> [Task details]: In the entries below, how many lines hold the string "computer"? Give only the number.

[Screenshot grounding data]
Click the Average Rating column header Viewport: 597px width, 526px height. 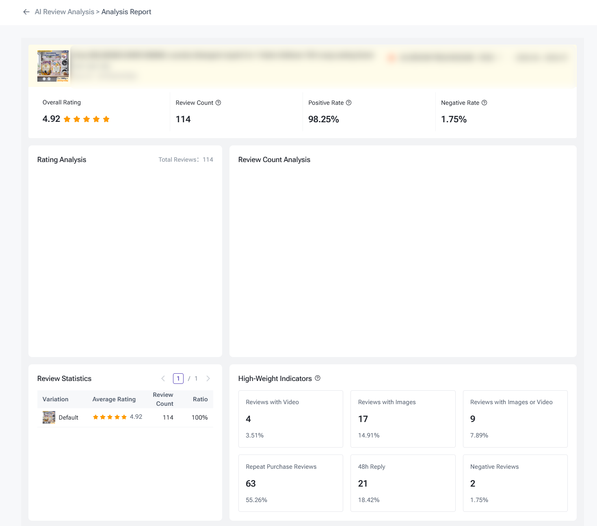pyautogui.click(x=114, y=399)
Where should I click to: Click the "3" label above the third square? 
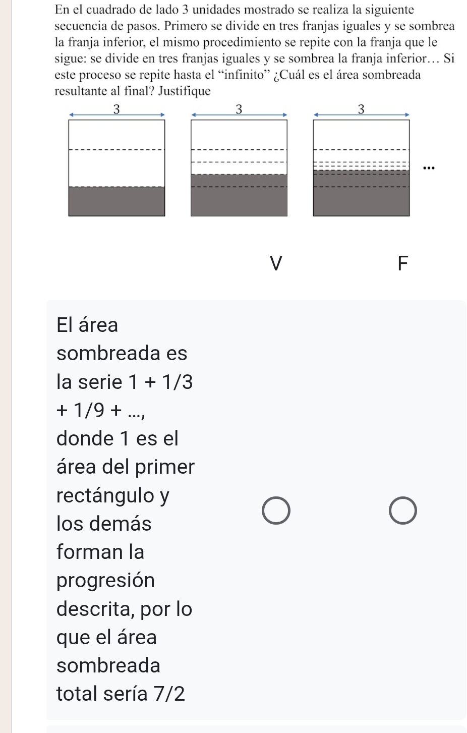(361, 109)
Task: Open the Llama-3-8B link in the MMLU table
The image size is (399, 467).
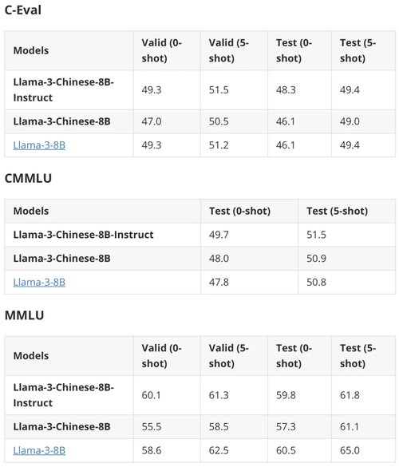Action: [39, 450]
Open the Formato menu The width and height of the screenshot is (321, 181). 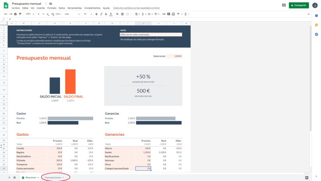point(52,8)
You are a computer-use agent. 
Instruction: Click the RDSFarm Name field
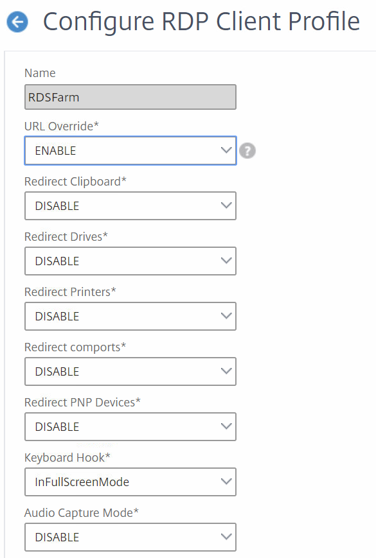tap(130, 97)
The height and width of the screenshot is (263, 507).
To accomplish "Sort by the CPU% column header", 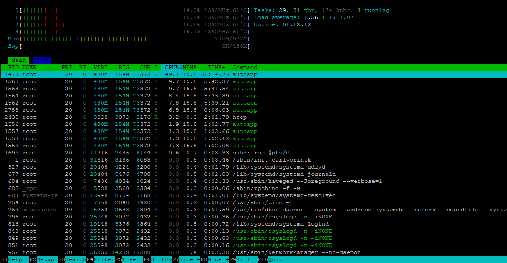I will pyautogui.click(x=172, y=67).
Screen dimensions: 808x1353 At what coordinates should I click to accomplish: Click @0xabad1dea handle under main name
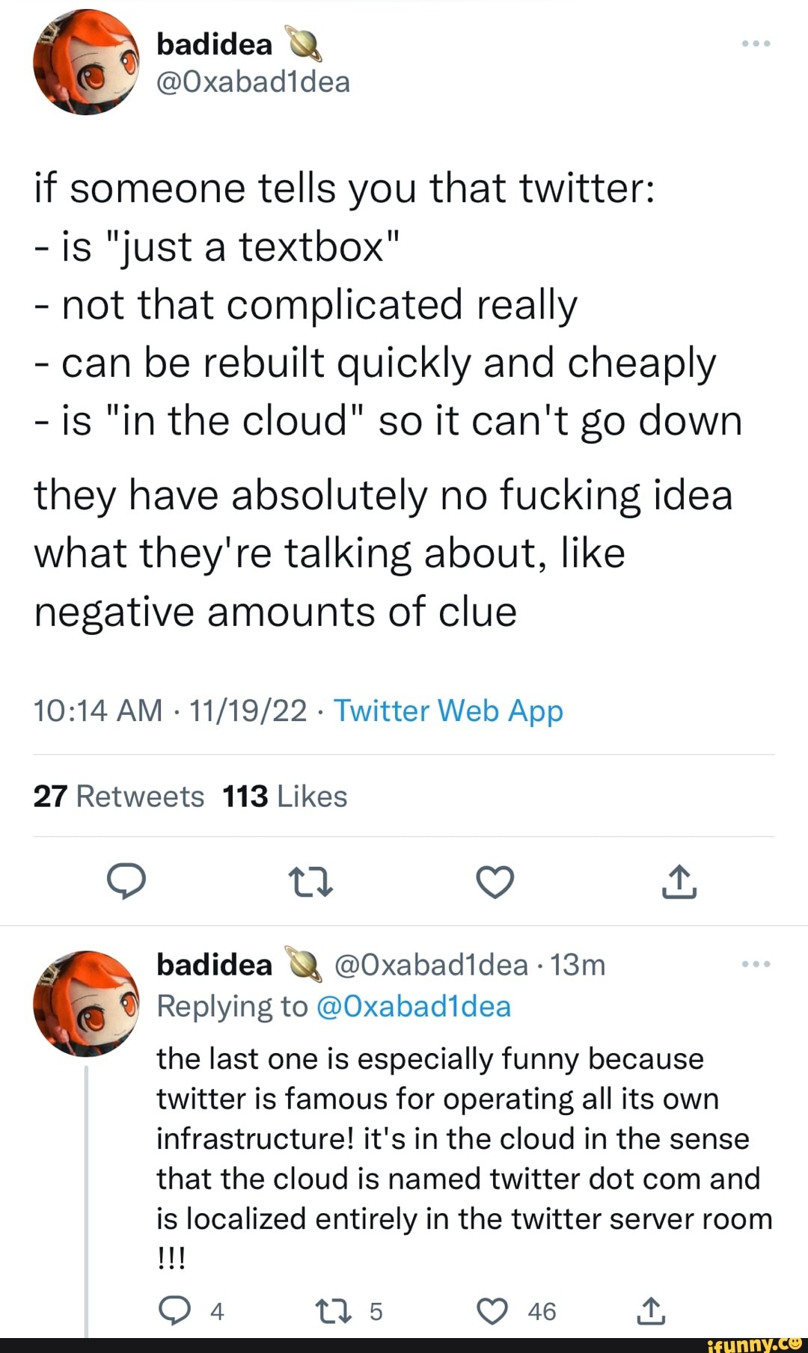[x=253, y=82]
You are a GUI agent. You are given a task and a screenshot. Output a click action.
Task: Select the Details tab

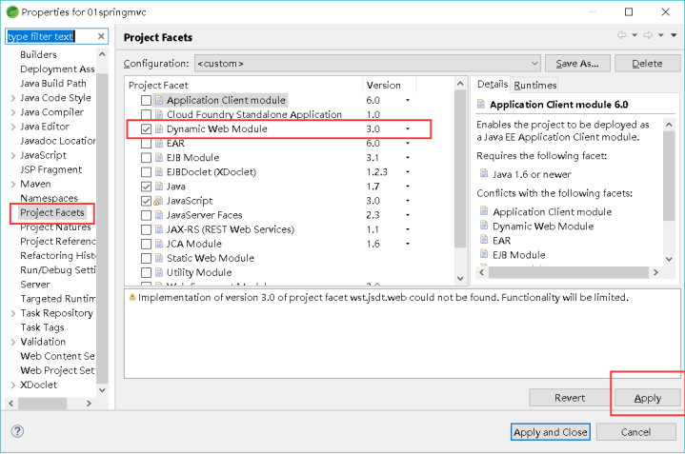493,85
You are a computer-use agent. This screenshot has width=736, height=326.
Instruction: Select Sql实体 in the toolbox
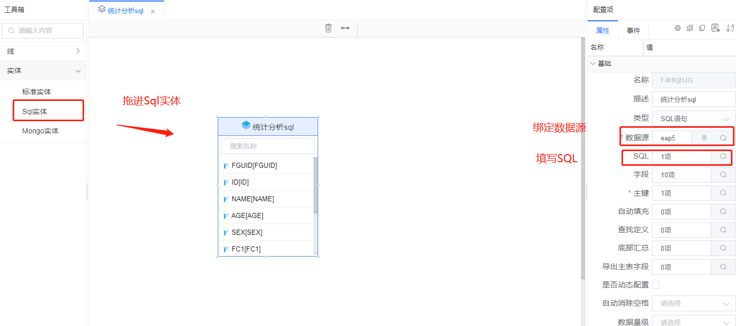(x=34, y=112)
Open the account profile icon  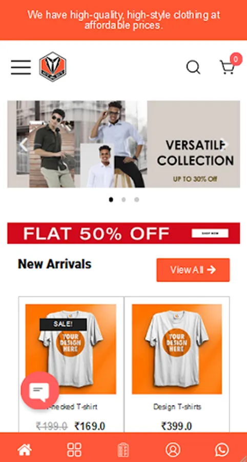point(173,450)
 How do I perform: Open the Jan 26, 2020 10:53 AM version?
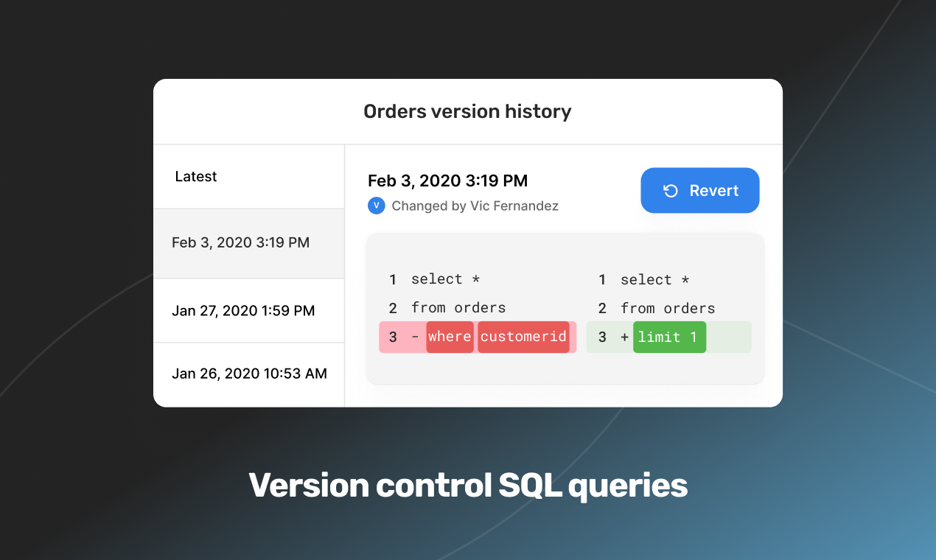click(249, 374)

> [Answer to this task]: 2